_Assignment_
Beginning with the first line below, please repeat the material exactly, ending with the line that includes "Sequía (109, 108)".

_Data for the task_
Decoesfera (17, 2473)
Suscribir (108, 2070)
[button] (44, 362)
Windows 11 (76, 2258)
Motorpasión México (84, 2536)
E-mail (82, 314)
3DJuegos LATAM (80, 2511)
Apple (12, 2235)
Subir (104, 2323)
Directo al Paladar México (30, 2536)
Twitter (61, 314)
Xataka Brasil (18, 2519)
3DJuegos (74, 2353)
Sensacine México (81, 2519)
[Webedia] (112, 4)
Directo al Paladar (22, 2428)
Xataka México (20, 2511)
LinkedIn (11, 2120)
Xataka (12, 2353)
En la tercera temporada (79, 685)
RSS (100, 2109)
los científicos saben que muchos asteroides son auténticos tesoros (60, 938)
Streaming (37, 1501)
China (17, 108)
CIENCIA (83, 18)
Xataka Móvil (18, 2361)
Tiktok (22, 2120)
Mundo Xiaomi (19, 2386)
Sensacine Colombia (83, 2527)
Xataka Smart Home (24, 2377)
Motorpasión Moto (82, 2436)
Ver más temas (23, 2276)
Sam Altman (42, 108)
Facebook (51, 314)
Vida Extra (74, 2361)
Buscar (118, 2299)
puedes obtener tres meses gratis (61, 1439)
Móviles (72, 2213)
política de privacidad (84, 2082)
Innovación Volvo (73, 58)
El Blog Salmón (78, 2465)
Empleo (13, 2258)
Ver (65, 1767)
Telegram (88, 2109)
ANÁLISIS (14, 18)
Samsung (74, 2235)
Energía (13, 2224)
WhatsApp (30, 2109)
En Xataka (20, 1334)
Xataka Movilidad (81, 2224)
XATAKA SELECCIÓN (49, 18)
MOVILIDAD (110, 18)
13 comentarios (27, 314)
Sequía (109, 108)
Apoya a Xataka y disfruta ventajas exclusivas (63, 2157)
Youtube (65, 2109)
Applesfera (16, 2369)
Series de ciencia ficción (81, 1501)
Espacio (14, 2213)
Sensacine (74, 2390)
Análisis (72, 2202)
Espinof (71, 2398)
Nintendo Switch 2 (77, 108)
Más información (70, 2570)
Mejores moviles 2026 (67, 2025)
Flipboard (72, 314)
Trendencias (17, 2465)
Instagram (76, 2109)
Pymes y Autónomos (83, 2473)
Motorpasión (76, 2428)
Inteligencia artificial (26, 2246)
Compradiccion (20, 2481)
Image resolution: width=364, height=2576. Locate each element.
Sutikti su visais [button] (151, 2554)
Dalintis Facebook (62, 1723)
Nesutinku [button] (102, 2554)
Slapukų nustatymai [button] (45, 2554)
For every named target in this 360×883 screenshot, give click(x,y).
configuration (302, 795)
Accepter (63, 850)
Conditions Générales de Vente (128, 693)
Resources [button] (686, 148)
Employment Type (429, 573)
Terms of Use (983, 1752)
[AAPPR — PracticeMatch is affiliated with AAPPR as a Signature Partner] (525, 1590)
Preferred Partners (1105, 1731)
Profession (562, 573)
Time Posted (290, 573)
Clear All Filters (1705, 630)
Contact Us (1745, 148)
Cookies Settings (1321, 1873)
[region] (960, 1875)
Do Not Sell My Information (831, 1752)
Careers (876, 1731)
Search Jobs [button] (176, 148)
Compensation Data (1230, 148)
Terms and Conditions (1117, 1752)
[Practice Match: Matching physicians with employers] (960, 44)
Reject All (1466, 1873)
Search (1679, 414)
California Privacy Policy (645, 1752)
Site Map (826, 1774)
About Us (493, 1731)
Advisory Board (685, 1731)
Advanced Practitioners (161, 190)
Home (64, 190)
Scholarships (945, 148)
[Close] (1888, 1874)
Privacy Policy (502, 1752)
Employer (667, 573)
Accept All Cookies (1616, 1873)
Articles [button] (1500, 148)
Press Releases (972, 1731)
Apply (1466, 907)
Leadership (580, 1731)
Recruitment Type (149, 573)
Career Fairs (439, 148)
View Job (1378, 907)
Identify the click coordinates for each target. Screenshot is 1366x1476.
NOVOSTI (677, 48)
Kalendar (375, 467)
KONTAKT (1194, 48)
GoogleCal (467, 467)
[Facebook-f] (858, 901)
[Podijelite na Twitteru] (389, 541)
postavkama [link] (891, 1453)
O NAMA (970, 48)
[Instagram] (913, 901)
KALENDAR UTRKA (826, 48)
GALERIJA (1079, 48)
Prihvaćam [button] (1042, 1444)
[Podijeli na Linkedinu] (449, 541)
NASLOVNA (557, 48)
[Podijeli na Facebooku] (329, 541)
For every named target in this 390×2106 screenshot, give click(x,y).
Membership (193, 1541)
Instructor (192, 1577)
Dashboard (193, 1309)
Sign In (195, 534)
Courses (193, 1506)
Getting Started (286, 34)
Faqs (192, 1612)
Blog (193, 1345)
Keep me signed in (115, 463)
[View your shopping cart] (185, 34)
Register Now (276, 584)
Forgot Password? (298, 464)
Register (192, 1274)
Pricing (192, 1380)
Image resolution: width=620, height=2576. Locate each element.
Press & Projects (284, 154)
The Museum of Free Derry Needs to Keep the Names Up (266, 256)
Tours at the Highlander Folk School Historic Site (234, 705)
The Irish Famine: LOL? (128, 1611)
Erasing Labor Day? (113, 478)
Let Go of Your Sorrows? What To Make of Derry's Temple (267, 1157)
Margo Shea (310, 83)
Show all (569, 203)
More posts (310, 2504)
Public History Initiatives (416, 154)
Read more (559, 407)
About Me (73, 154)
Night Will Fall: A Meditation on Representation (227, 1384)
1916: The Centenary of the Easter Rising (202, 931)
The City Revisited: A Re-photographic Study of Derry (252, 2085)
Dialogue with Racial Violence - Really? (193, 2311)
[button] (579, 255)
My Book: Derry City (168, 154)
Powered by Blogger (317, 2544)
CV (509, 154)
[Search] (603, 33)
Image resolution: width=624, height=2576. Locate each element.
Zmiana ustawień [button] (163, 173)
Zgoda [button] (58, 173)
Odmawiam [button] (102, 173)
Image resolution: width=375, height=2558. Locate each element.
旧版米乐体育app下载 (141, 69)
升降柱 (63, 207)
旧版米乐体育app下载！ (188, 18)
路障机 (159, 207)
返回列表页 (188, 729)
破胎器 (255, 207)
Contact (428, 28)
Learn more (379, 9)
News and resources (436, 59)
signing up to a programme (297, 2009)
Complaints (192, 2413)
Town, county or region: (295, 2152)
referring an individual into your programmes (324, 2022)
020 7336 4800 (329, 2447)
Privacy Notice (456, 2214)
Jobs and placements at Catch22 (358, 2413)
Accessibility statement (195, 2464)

_Problem solution_
Decoesfera (17, 2473)
Suscribir (108, 2070)
[button] (44, 362)
Windows 11 (76, 2258)
Motorpasión México (84, 2536)
E-mail (82, 314)
3DJuegos LATAM (80, 2511)
Apple (12, 2235)
Subir (104, 2323)
Directo al Paladar México (30, 2536)
Twitter (61, 314)
Xataka Brasil (18, 2519)
3DJuegos (74, 2353)
Sensacine México (81, 2519)
[Webedia] (112, 4)
Directo al Paladar (22, 2428)
Xataka México (20, 2511)
LinkedIn (11, 2120)
Xataka (12, 2353)
En la tercera temporada (79, 685)
RSS (100, 2109)
los científicos saben que muchos asteroides son auténticos tesoros (60, 938)
Streaming (37, 1501)
China (17, 108)
CIENCIA (83, 18)
Xataka Móvil (18, 2361)
Tiktok (22, 2120)
Mundo Xiaomi (19, 2386)
Sensacine Colombia (83, 2527)
Xataka Smart Home (24, 2377)
Motorpasión Moto (82, 2436)
Ver más temas (23, 2276)
Sam Altman (42, 108)
Facebook (51, 314)
Vida Extra (74, 2361)
Buscar (118, 2299)
puedes obtener tres meses gratis (61, 1439)
Móviles (72, 2213)
política de privacidad (84, 2082)
Innovación Volvo (73, 58)
El Blog Salmón (78, 2465)
Empleo (13, 2258)
Ver (65, 1767)
Telegram (88, 2109)
ANÁLISIS (14, 18)
Samsung (74, 2235)
Energía (13, 2224)
WhatsApp (30, 2109)
En Xataka (20, 1334)
Xataka Movilidad (81, 2224)
XATAKA SELECCIÓN (49, 18)
MOVILIDAD (110, 18)
13 comentarios (27, 314)
Sequía (109, 108)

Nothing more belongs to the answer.